I got u a title.. "From a Chemo patient who got cured" :P

wallah u should write a book, ur writing is so good it's addictive! I can read and read and read ur posts without getting bored.. Actually, as depressed as u r, ur kind of inspiring to others.. kaif? I'll tell u.. You're telling people exactly what's going on with cancer patients. Not any patient, an arabic muslim girl patient.. we always read or watch movies of non muslim cancerians.. bs would they b as honest as u r? or would they b as filled with faith as u r? i dont think so..

falsafah i know :P bas 3adi 9a7?!


Ok i know this is irrelevant.. but i know what 4 hours of YOU and JUST YOU would feel.. I rarely have those myself.. yes for a different reason, a much better one el 7imdellah.. bas it is still needed!

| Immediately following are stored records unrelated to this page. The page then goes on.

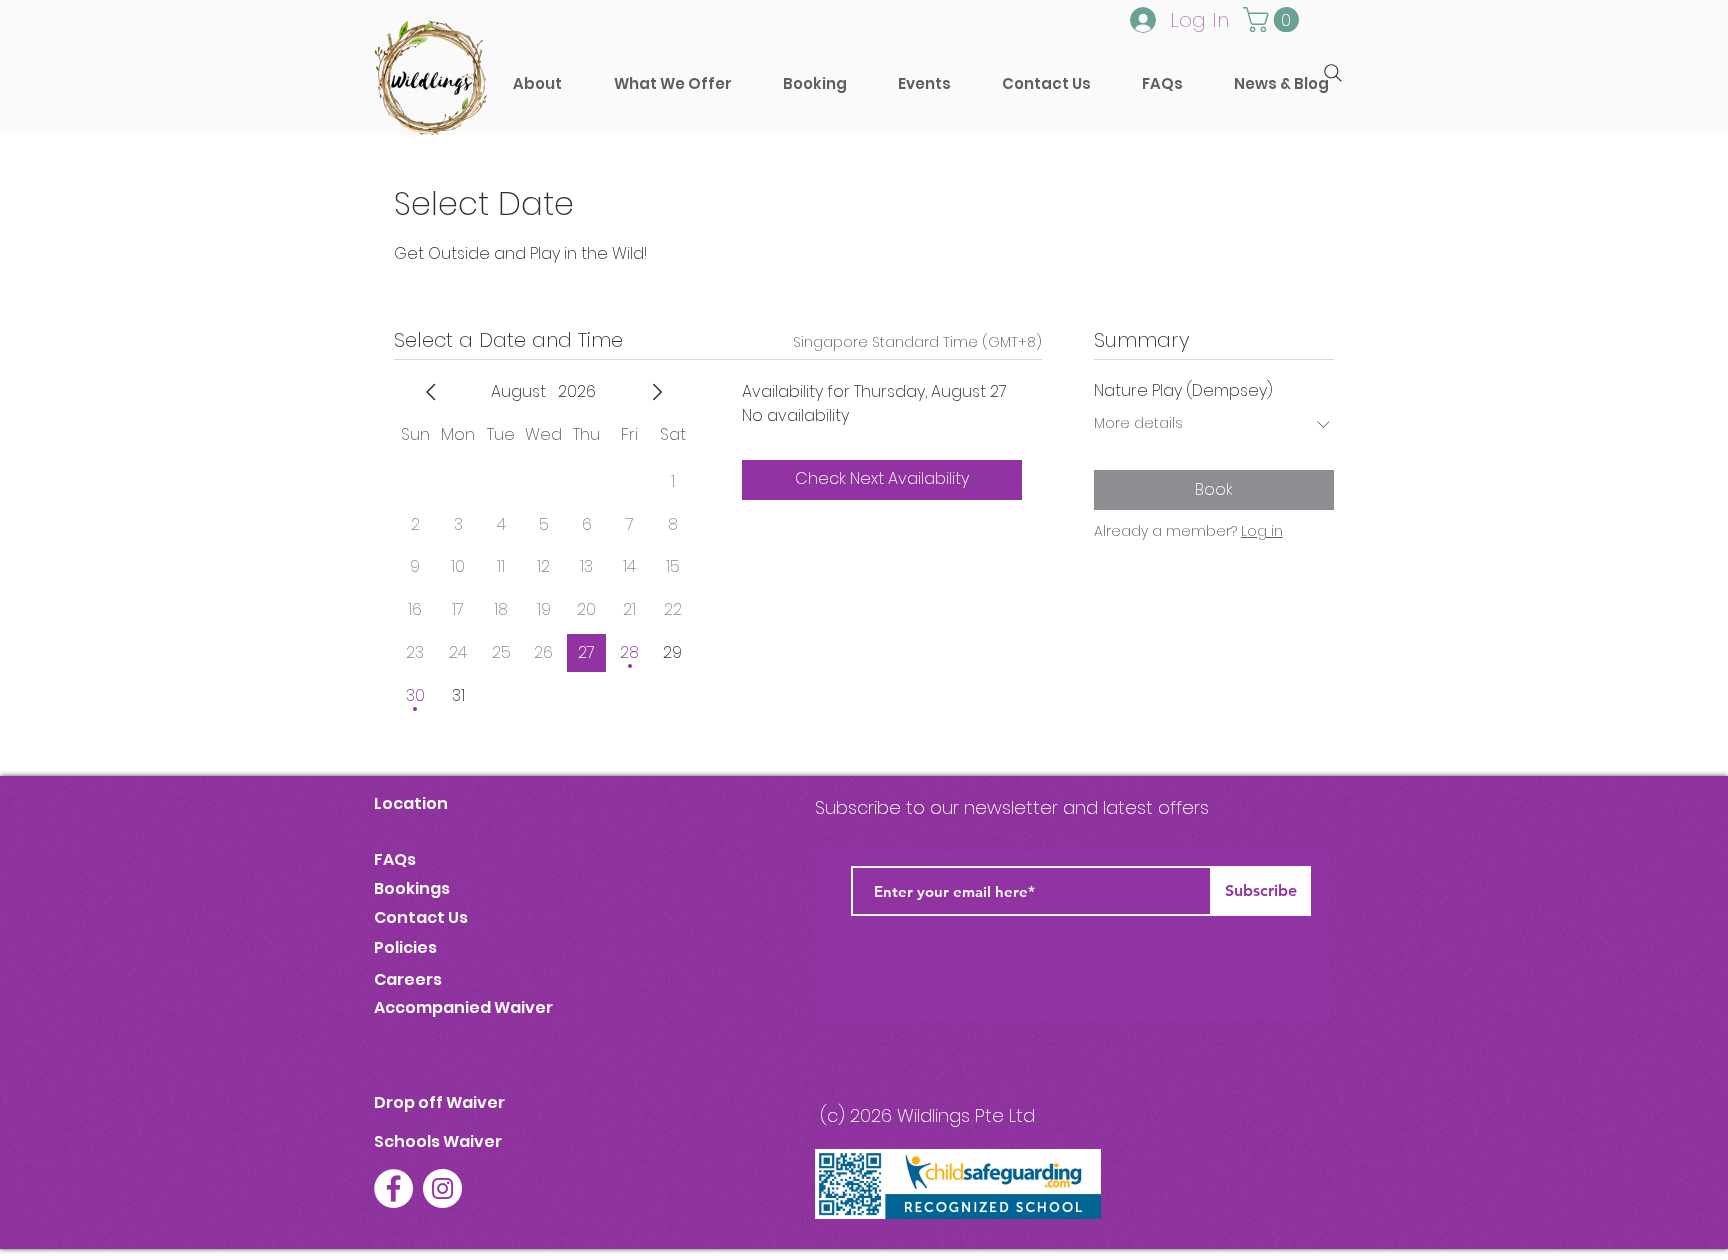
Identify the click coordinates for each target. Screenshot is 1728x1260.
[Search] (1333, 73)
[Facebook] (393, 1188)
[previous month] (431, 392)
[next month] (657, 392)
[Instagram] (442, 1188)
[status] (917, 342)
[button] (814, 83)
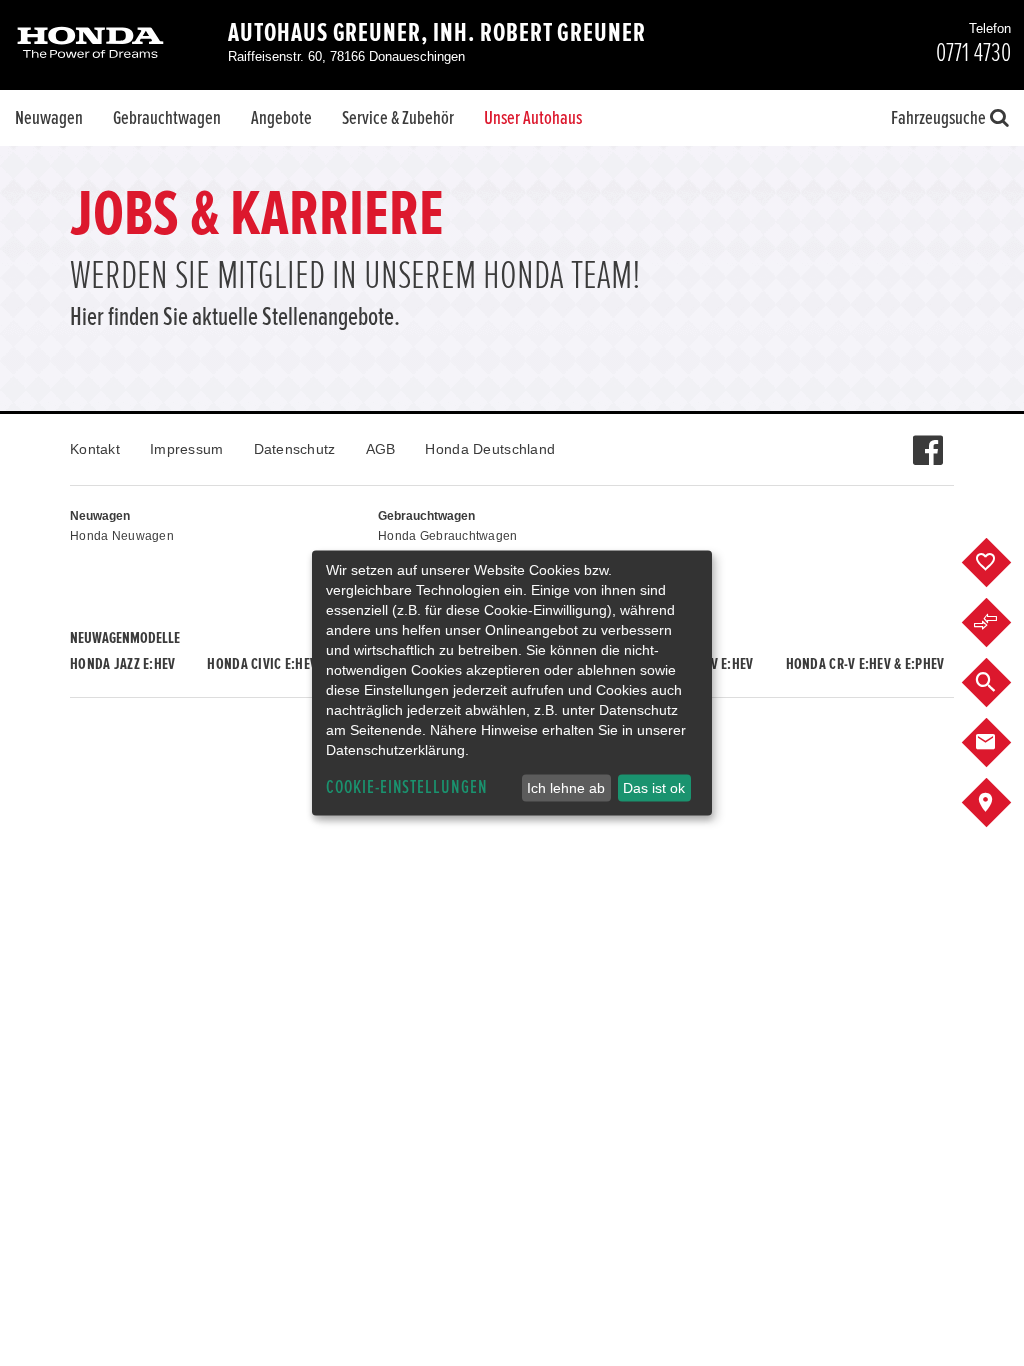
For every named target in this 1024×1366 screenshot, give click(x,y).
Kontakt (95, 449)
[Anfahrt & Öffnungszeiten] (1001, 803)
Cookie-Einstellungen (407, 787)
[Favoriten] (1001, 563)
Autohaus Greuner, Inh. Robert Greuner (437, 33)
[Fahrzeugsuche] (1001, 683)
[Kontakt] (1001, 743)
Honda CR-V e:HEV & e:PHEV (865, 664)
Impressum (187, 449)
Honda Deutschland (490, 449)
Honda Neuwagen (122, 536)
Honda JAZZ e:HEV (122, 664)
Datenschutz (295, 449)
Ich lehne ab (566, 788)
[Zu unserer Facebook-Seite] (927, 440)
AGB (381, 449)
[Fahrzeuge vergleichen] (1001, 623)
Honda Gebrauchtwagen (448, 536)
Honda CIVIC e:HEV (262, 664)
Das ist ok (654, 788)
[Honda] (90, 44)
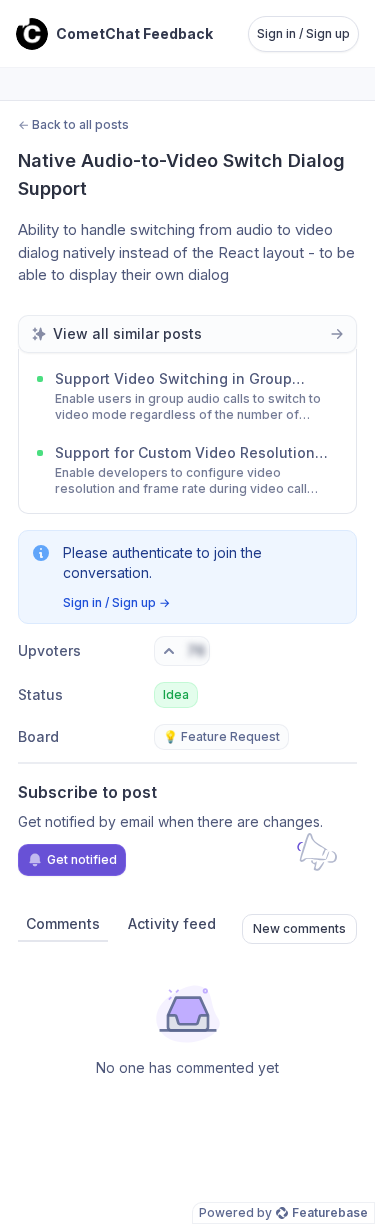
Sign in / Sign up (303, 33)
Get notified (82, 859)
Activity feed (172, 923)
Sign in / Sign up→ (116, 602)
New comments (299, 928)
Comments (63, 923)
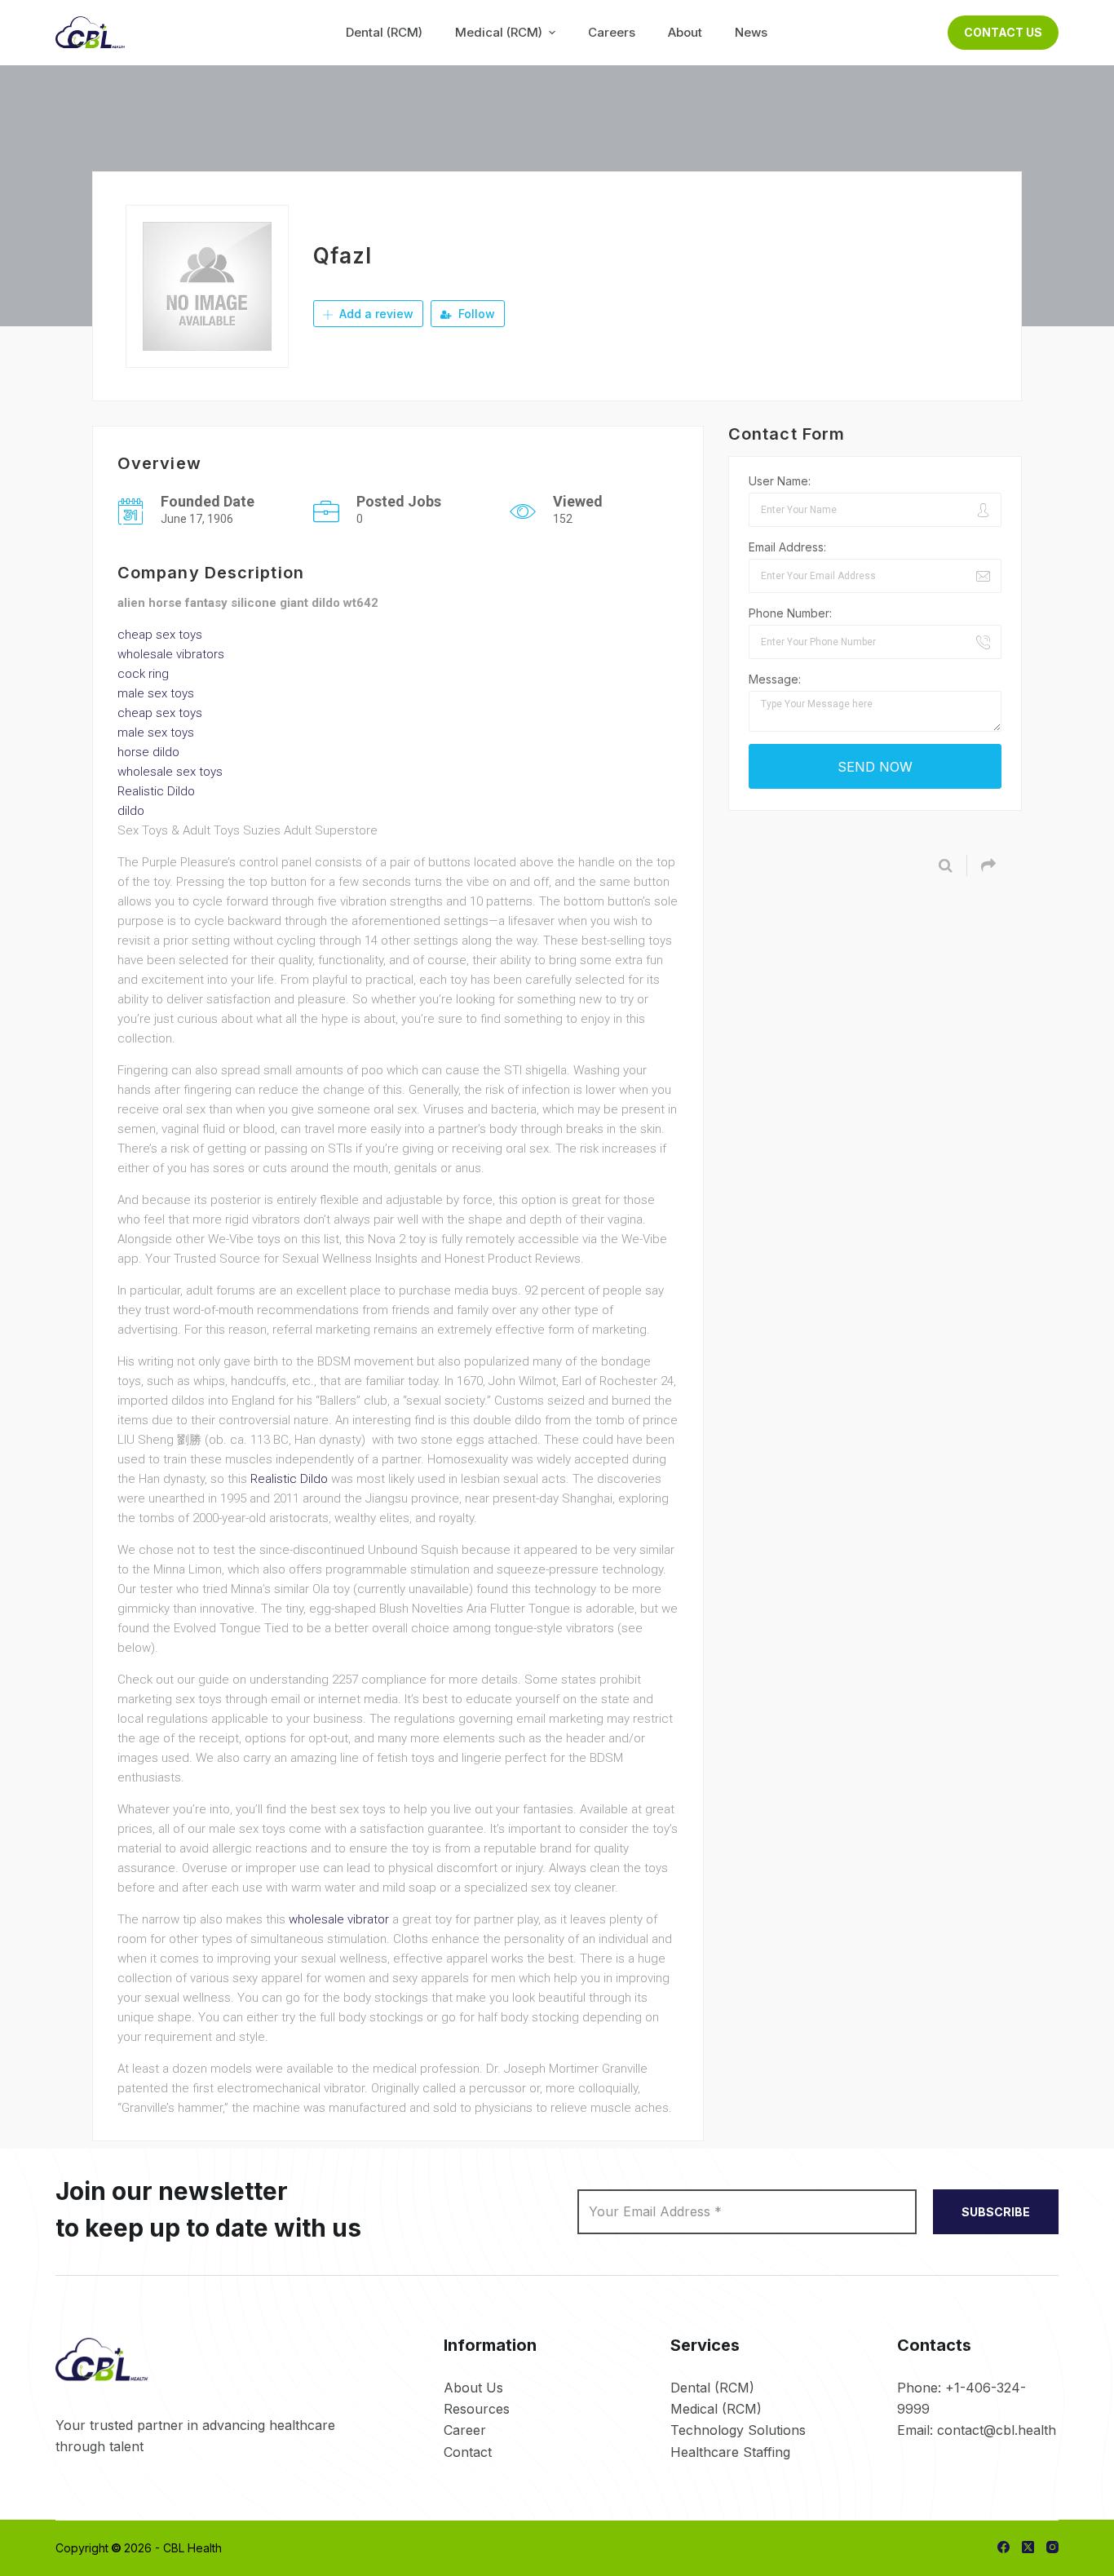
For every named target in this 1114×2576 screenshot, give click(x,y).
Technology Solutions (738, 2430)
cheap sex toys (159, 634)
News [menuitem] (751, 32)
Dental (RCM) (712, 2387)
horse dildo (148, 752)
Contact (468, 2452)
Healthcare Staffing (730, 2452)
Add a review (374, 314)
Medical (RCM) (716, 2409)
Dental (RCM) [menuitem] (384, 32)
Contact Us (1003, 32)
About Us (473, 2387)
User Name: (780, 481)
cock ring (143, 673)
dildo (130, 810)
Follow (475, 314)
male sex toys (155, 693)
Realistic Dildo (156, 791)
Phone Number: (790, 613)
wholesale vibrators (170, 654)
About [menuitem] (685, 32)
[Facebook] (1003, 2547)
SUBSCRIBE (995, 2212)
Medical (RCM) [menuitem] (498, 32)
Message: (775, 679)
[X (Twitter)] (1028, 2547)
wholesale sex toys (170, 771)
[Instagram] (1052, 2547)
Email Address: (787, 547)
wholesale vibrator (339, 1919)
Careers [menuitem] (611, 32)
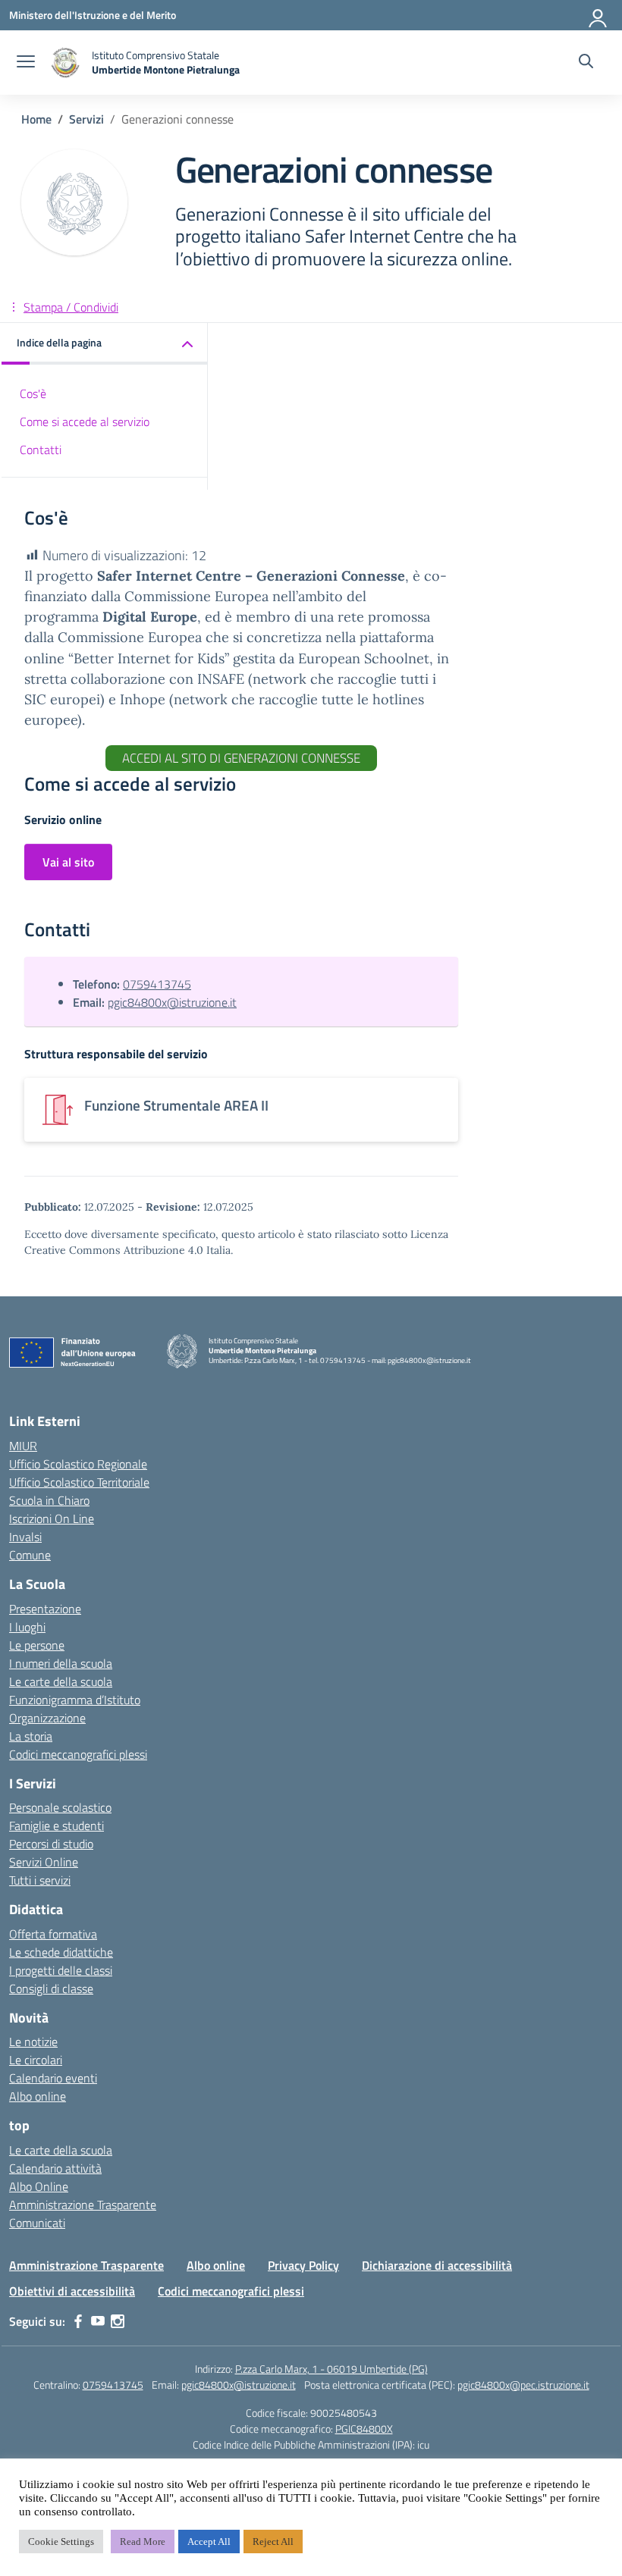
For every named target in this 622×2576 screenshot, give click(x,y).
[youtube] (98, 2321)
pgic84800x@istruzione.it (172, 1002)
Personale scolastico (60, 1807)
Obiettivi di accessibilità (72, 2291)
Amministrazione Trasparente (82, 2204)
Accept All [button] (209, 2541)
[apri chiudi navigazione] (26, 63)
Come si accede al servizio (84, 421)
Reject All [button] (273, 2541)
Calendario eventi (53, 2078)
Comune (30, 1555)
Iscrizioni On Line (51, 1518)
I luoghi (27, 1627)
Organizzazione (47, 1718)
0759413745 (157, 984)
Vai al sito (68, 862)
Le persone (36, 1645)
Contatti (40, 449)
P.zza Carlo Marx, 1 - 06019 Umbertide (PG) (331, 2369)
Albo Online (38, 2186)
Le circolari (35, 2060)
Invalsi (25, 1537)
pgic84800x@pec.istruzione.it (523, 2385)
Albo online (37, 2096)
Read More (142, 2541)
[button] (105, 344)
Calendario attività (55, 2168)
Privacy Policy (303, 2265)
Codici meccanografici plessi (78, 1754)
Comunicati (37, 2223)
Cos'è (33, 393)
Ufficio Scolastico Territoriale (79, 1482)
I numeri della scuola (60, 1663)
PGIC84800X (364, 2429)
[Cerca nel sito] (586, 63)
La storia (30, 1736)
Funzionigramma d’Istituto (74, 1700)
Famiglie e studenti (56, 1825)
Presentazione (45, 1609)
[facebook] (78, 2321)
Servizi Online (43, 1862)
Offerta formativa (53, 1934)
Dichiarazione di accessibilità (437, 2265)
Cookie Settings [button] (61, 2541)
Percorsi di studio (51, 1844)
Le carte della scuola (60, 1681)
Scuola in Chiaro (49, 1500)
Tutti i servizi (40, 1880)
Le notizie (33, 2041)
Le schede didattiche (61, 1952)
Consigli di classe (51, 1988)
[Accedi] (598, 15)
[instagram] (117, 2321)
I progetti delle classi (60, 1970)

I have a 1 year daughter, and i'm kind of against maids taking care of my child if am around.. :P So, i go to work from 7:30 till 2:30, pick my daughter up from my parents' house and go home.. and spend the rest of my day till she sleeps with her.. 6ab3an by the time she's asleep am too tired to get up.. fa i sleep :P

U know what u need now?! 4 hours with ppl who wont fuss over u.. ppl who'd just enjoy a shopping day with u.. bdoon thinking of ur illness.. bas chethee.. doing what u used to do when u weren't going thru what ur going thru now.. fahmeh 3alay?! bas a day out with the girls.. a normal fun day full of jokes, laughter, ma95arah :P aham shay el ma95arah..!

i talk wayed.. hehe sry!!

DuchessX said...

the style should be quotes from ur blog, ur thoughts n feelings then peoples reactions, ur own etc and if u dont want it to be depressing use ur humor u always manage to make us laugh n cry at the same time here! best of luck xxx
oh and any inspiring moments that kept u going!!